Document in the patient record whether the home health care plan was appropriate or if the proposed care plan needs to be modified to better meet the beneficiary's need. Keep a copy of the approved care plan in the patient's record and be prepared to provide supporting documentation if requested.

Billing for Diagnostic Tests: The medical necessity of diagnostic tests such as nerve conduction studies performed by physicians is under review. Nerve conduction study payments increased from $136 million in 2000 to $186 million in 2001.

Radiation Therapy Services:
The professional component of radiation therapy management is to be reimbursed as one billable unit of service for every five sessions of treatment.

Services and Supplies Incident to Physicians' Services: Direct supervision must be followed (a physician must be present in the office suite) in order to bill "Incident-to" and to be reimbursed 100% of the Medicare physician fee schedule.

HOSPITALS:
Consecutive Inpatient Stays: The OIG will review Medicare beneficiaries that received acute and postacute care through sequential stays at different hospitals. Payments may be denied when one or multiple stays constitute an attempt to circumvent the prospective payment system (PPS). Claims will be analyzed to identify questionable patterns of inpatient and long-term care.

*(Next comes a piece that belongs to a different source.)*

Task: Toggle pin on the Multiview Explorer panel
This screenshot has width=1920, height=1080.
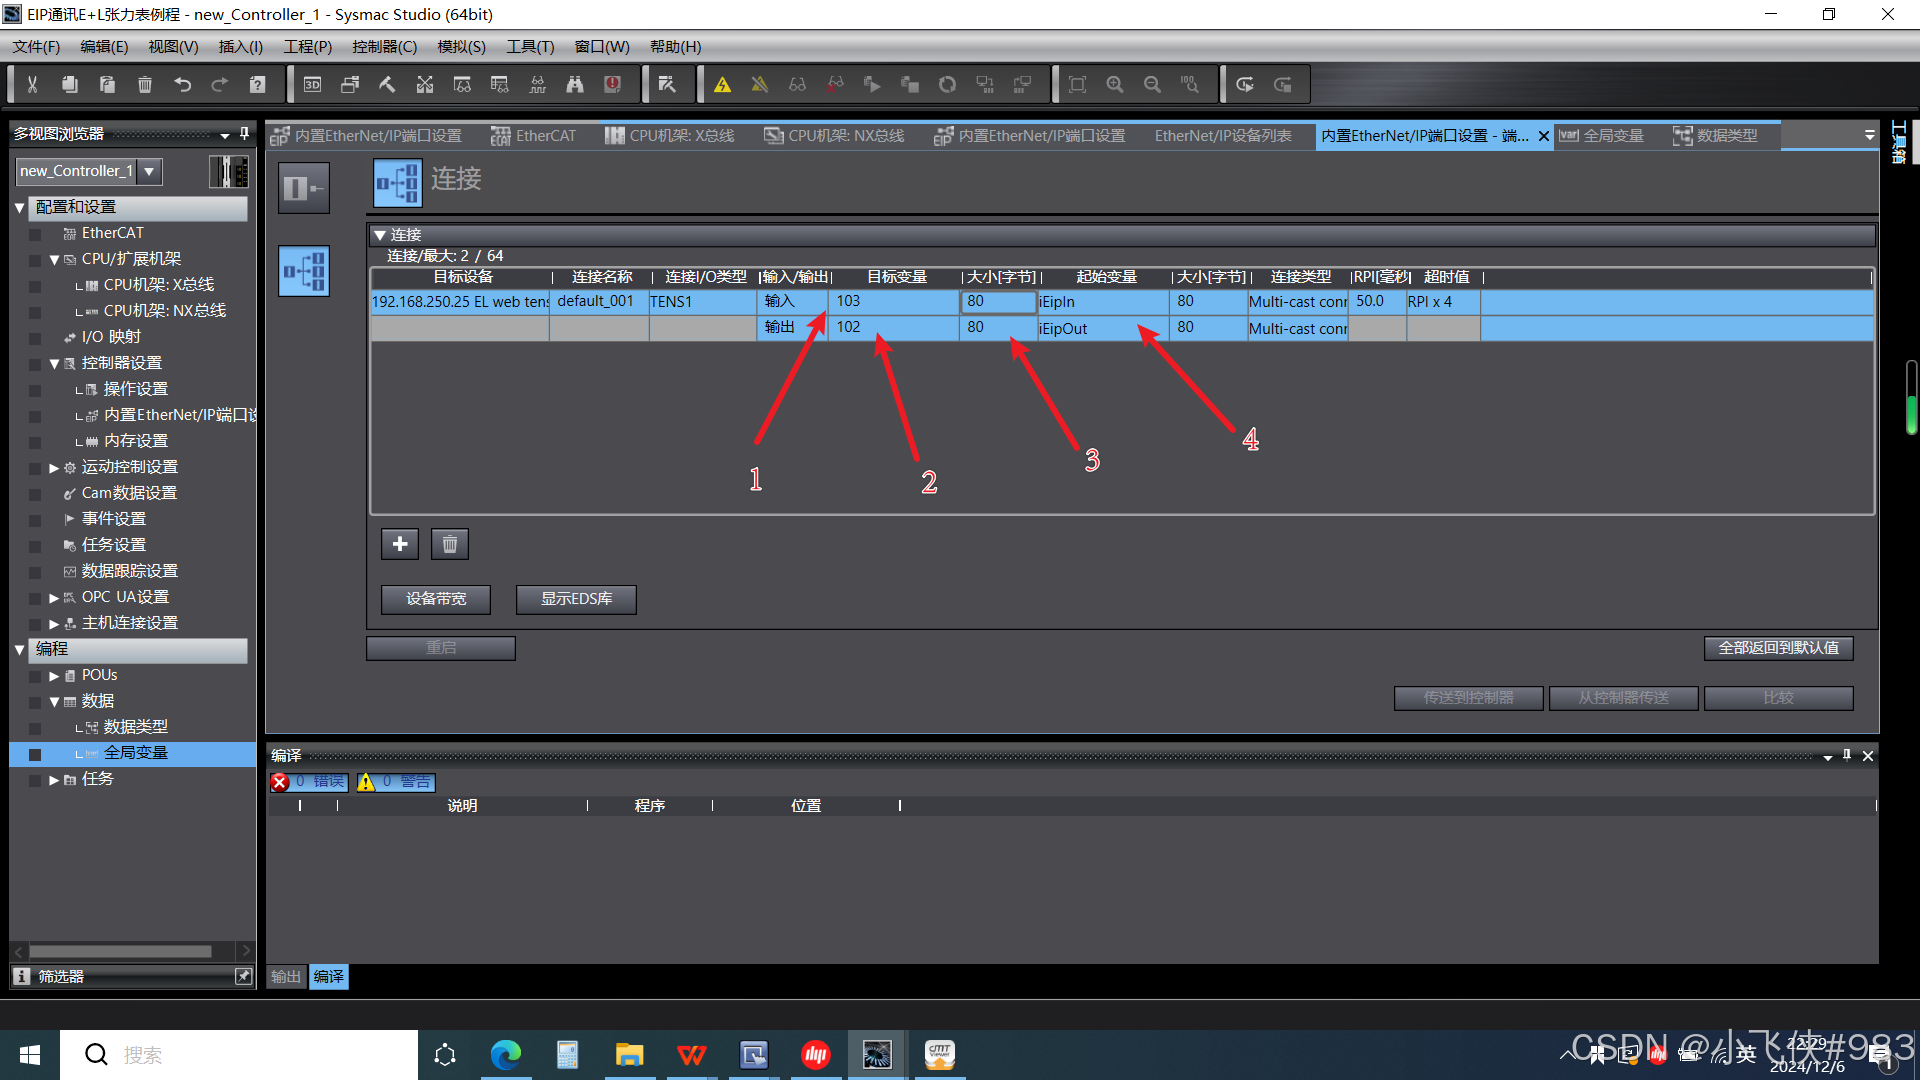Action: 244,133
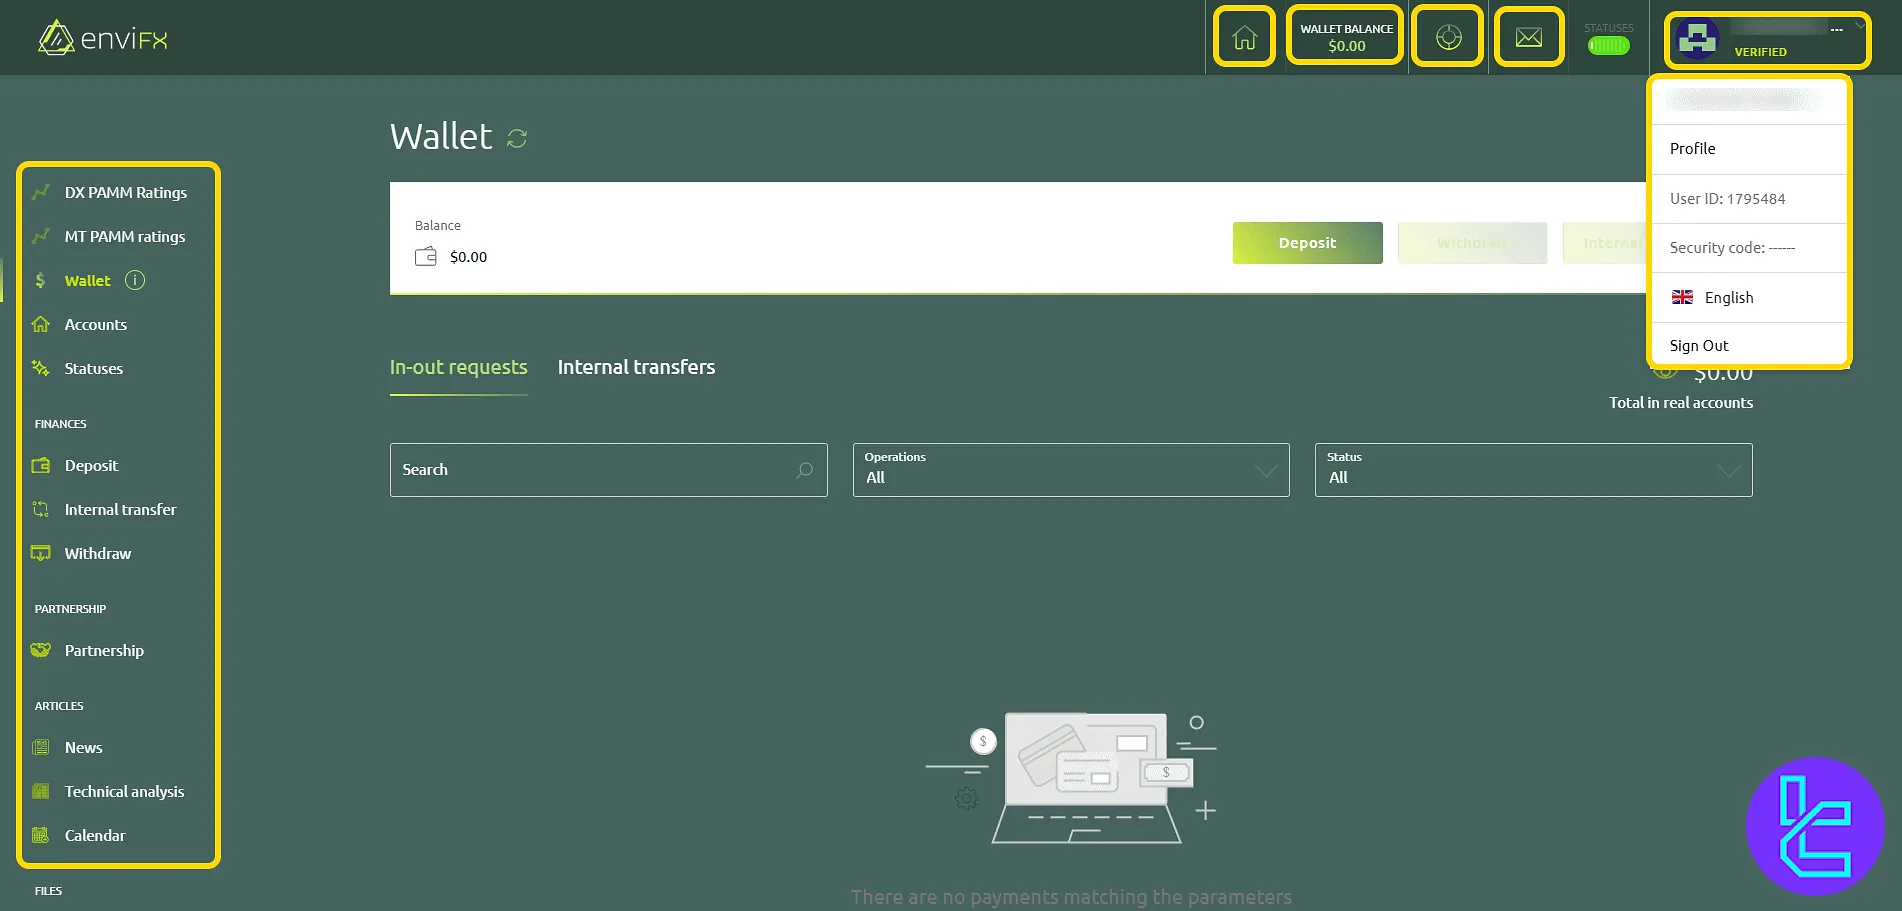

Medical Necessity of Inpatient Psychiatric and Inpatient Rehab Facility Stays: Both inpatient psychiatric and inpatient rehab facility stays are being reviewed for medical necessity or coverage issues.

Medical reviews of outpatient psychiatric services provided by prospective payment hospitals and specialty psychiatric hospitals found very high rates of unsupportable or unallowable services.

Admission and discharge assessments for inpatient rehab must be entered and transmitted within defined time limits or payment is reduced.

Diagnosis-Related Group Coding: The OIG will review some acute hospitals that exhibit aberrant DRG coding patterns that increase reimbursement from Medicare. Some DRG's that have been reviewed for upcoding are 416 (Septicemia); 079 (Respiratory infections and inflammations); 475 (Respiratory system diagnosis with ventilator support) and 014 (Specific cerebrovascular disorders except TIA's).

Coronary Artery Stents: Medical necessity and supporting documentation will be reviewed for both inpatient and outpatient arterial stent implantations. Claims will also be reviewed for stent implantations that were performed during multiple surgical procedures to determine if they should have been performed simultaneously.

Diagnostic Testing in Emergency Rooms: Diagnostic testing such as x-rays, MRI's and CAT scans will be reviewed for medical necessity and if the testing coincided with the patient's treatment.